Exercise ->
Rewrite the lines below, swapping "pitchfork" for "pencil" and leaving everything else unchanged.

Records shown ->
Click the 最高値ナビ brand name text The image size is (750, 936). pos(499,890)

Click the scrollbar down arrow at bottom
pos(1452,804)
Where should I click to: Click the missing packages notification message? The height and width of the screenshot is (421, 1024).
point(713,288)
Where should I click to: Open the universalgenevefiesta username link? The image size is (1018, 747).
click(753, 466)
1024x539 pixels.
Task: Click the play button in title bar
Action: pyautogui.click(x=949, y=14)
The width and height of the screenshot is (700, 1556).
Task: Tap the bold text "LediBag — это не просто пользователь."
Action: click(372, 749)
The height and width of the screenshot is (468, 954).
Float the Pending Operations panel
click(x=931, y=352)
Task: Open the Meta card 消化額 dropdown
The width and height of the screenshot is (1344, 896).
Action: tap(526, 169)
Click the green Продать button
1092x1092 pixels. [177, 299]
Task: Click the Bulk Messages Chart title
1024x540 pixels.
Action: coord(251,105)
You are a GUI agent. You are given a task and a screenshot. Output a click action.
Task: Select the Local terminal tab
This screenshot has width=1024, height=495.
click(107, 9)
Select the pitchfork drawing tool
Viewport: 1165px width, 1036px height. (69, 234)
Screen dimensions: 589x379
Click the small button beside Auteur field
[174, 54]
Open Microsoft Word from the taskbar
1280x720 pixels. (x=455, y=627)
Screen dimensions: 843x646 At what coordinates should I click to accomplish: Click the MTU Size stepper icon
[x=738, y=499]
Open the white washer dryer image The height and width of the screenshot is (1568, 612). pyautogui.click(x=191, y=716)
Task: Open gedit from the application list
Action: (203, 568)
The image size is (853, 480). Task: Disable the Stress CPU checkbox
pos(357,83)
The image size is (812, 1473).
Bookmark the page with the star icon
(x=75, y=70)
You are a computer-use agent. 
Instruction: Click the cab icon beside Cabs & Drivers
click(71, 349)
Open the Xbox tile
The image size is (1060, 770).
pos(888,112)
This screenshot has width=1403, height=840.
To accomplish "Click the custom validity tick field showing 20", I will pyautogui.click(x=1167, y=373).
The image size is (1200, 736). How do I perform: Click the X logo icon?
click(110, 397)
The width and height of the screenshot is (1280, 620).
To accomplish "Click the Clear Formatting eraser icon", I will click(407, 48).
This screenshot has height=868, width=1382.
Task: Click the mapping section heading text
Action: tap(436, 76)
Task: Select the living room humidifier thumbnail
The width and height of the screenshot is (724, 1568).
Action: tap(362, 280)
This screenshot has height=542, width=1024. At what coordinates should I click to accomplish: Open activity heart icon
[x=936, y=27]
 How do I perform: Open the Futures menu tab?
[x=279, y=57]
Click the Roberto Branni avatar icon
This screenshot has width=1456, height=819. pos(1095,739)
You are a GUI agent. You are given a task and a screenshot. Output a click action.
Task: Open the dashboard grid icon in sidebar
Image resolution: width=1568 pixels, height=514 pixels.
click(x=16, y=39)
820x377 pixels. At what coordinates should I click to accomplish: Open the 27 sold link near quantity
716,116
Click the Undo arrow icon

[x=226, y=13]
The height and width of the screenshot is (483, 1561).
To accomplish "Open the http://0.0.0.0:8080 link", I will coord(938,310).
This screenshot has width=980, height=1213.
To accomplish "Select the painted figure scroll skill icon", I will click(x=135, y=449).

Solution for this problem ->
Click the 最高値ナビ brand name text The image size is (750, 936). pos(499,890)

Click the scrollbar down arrow at bottom
pos(1452,804)
Where should I click to: Click the missing packages notification message? The height and width of the screenshot is (421, 1024).
point(713,288)
Where should I click to: Open the universalgenevefiesta username link? The image size is (1018, 747).
click(753, 466)
1024x539 pixels.
Task: Click the play button in title bar
Action: pyautogui.click(x=949, y=14)
The width and height of the screenshot is (700, 1556).
Task: Tap the bold text "LediBag — это не просто пользователь."
Action: click(372, 749)
The height and width of the screenshot is (468, 954).
Float the Pending Operations panel
click(x=931, y=352)
Task: Open the Meta card 消化額 dropdown
The width and height of the screenshot is (1344, 896).
Action: tap(526, 169)
Click the green Продать button
1092x1092 pixels. [177, 299]
Task: Click the Bulk Messages Chart title
1024x540 pixels.
Action: coord(251,105)
You are a GUI agent. You are given a task and a screenshot. Output a click action.
Task: Select the Local terminal tab
This screenshot has width=1024, height=495.
click(107, 9)
Select the pencil drawing tool
Viewport: 1165px width, 1036px height. (69, 234)
Screen dimensions: 589x379
Click the small button beside Auteur field
[174, 54]
Open Microsoft Word from the taskbar
1280x720 pixels. (x=455, y=627)
Screen dimensions: 843x646 At what coordinates should I click to accomplish: Click the MTU Size stepper icon
[x=738, y=499]
Open the white washer dryer image The height and width of the screenshot is (1568, 612). pyautogui.click(x=191, y=716)
Task: Open gedit from the application list
Action: (203, 568)
The image size is (853, 480). Task: Disable the Stress CPU checkbox
pos(357,83)
The image size is (812, 1473).
Bookmark the page with the star icon
(x=75, y=70)
You are a computer-use agent. 
Instruction: Click the cab icon beside Cabs & Drivers
click(71, 349)
Open the Xbox tile
The image size is (1060, 770).
pos(888,112)
This screenshot has width=1403, height=840.
To accomplish "Click the custom validity tick field showing 20", I will pyautogui.click(x=1167, y=373).
The image size is (1200, 736). How do I perform: Click the X logo icon?
click(110, 397)
The width and height of the screenshot is (1280, 620).
To accomplish "Click the Clear Formatting eraser icon", I will click(407, 48).
This screenshot has height=868, width=1382.
Task: Click the mapping section heading text
Action: tap(436, 76)
Task: Select the living room humidifier thumbnail
The width and height of the screenshot is (724, 1568).
Action: tap(362, 280)
This screenshot has height=542, width=1024. At what coordinates should I click to accomplish: Open activity heart icon
[x=936, y=27]
 How do I perform: Open the Futures menu tab?
[x=279, y=57]
Click the Roberto Branni avatar icon
This screenshot has width=1456, height=819. pos(1095,739)
You are a GUI agent. You are given a task and a screenshot. Output a click action.
Task: Open the dashboard grid icon in sidebar
Image resolution: width=1568 pixels, height=514 pixels.
click(x=16, y=39)
820x377 pixels. At what coordinates should I click to accomplish: Open the 27 sold link near quantity
716,116
Click the Undo arrow icon

[x=226, y=13]
The height and width of the screenshot is (483, 1561).
To accomplish "Open the http://0.0.0.0:8080 link", I will coord(938,310).
This screenshot has width=980, height=1213.
To accomplish "Select the painted figure scroll skill icon", I will click(x=135, y=449).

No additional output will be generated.